§ What is expected
Present the following data again exactly as it is shown.

[Provided data — start]

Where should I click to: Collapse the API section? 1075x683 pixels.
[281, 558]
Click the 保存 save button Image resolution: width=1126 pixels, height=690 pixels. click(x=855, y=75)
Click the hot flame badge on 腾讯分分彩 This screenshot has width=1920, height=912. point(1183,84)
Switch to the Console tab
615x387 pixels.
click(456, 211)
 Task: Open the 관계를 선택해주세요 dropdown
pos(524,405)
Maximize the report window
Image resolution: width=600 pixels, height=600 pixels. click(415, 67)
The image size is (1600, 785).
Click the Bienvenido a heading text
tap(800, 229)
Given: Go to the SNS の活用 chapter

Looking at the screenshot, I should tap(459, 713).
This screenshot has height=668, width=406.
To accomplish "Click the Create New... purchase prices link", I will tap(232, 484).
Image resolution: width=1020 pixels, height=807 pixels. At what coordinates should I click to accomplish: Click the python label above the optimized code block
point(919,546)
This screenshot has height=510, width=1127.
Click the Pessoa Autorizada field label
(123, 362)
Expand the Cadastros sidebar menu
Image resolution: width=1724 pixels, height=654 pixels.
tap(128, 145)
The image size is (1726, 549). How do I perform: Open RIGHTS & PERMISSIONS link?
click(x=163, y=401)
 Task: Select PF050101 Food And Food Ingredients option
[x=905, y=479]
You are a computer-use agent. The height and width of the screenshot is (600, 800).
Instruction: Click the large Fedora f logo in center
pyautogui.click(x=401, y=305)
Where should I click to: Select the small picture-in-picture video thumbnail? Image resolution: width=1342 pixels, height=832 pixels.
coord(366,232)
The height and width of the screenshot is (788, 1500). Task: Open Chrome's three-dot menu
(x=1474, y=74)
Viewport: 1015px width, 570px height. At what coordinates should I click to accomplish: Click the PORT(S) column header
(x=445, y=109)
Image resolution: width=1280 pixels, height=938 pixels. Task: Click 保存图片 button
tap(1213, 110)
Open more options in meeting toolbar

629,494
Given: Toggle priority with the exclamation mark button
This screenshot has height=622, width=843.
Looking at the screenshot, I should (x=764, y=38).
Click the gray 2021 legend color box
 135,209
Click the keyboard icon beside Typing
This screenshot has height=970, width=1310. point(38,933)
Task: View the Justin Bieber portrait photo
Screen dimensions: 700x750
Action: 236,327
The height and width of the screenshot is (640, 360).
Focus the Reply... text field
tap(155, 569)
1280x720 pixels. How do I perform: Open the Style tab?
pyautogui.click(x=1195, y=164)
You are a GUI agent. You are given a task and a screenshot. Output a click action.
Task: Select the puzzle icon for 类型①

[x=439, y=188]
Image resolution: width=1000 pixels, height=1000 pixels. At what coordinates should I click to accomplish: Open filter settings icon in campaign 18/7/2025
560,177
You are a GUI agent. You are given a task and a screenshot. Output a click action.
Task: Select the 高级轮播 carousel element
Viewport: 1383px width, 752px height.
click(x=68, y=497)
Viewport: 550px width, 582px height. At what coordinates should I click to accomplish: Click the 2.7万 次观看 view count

[Provided data — finish]

§ Exercise answer
Where should I click to: Collapse the API section? 1075x683 pixels.
[281, 558]
Click the 保存 save button Image resolution: width=1126 pixels, height=690 pixels. click(x=855, y=75)
Click the hot flame badge on 腾讯分分彩 This screenshot has width=1920, height=912. point(1183,84)
Switch to the Console tab
615x387 pixels.
click(456, 211)
 Task: Open the 관계를 선택해주세요 dropdown
pos(524,405)
Maximize the report window
Image resolution: width=600 pixels, height=600 pixels. click(415, 67)
The image size is (1600, 785).
Click the Bienvenido a heading text
tap(800, 229)
Given: Go to the SNS の活用 chapter

Looking at the screenshot, I should tap(459, 713).
This screenshot has height=668, width=406.
To accomplish "Click the Create New... purchase prices link", I will tap(232, 484).
Image resolution: width=1020 pixels, height=807 pixels. At what coordinates should I click to accomplish: Click the python label above the optimized code block
point(919,546)
This screenshot has height=510, width=1127.
Click the Pessoa Autorizada field label
(123, 362)
Expand the Cadastros sidebar menu
Image resolution: width=1724 pixels, height=654 pixels.
tap(128, 145)
The image size is (1726, 549). How do I perform: Open RIGHTS & PERMISSIONS link?
click(x=163, y=401)
 Task: Select PF050101 Food And Food Ingredients option
[x=905, y=479]
You are a computer-use agent. The height and width of the screenshot is (600, 800).
Instruction: Click the large Fedora f logo in center
pyautogui.click(x=401, y=305)
Where should I click to: Select the small picture-in-picture video thumbnail? Image resolution: width=1342 pixels, height=832 pixels.
coord(366,232)
The height and width of the screenshot is (788, 1500). Task: Open Chrome's three-dot menu
(x=1474, y=74)
Viewport: 1015px width, 570px height. At what coordinates should I click to accomplish: Click the PORT(S) column header
(x=445, y=109)
Image resolution: width=1280 pixels, height=938 pixels. Task: Click 保存图片 button
tap(1213, 110)
Open more options in meeting toolbar

629,494
Given: Toggle priority with the exclamation mark button
This screenshot has height=622, width=843.
Looking at the screenshot, I should (x=764, y=38).
Click the gray 2021 legend color box
 135,209
Click the keyboard icon beside Typing
This screenshot has height=970, width=1310. point(38,933)
Task: View the Justin Bieber portrait photo
Screen dimensions: 700x750
Action: 236,327
The height and width of the screenshot is (640, 360).
Focus the Reply... text field
tap(155, 569)
1280x720 pixels. How do I perform: Open the Style tab?
pyautogui.click(x=1195, y=164)
You are a GUI agent. You are given a task and a screenshot. Output a click action.
Task: Select the puzzle icon for 类型①

[x=439, y=188]
Image resolution: width=1000 pixels, height=1000 pixels. At what coordinates should I click to accomplish: Open filter settings icon in campaign 18/7/2025
560,177
You are a GUI agent. You are given a task and a screenshot. Output a click action.
Task: Select the 高级轮播 carousel element
Viewport: 1383px width, 752px height.
click(x=68, y=497)
Viewport: 550px width, 582px height. At what coordinates should I click to accomplish: Click the 2.7万 次观看 view count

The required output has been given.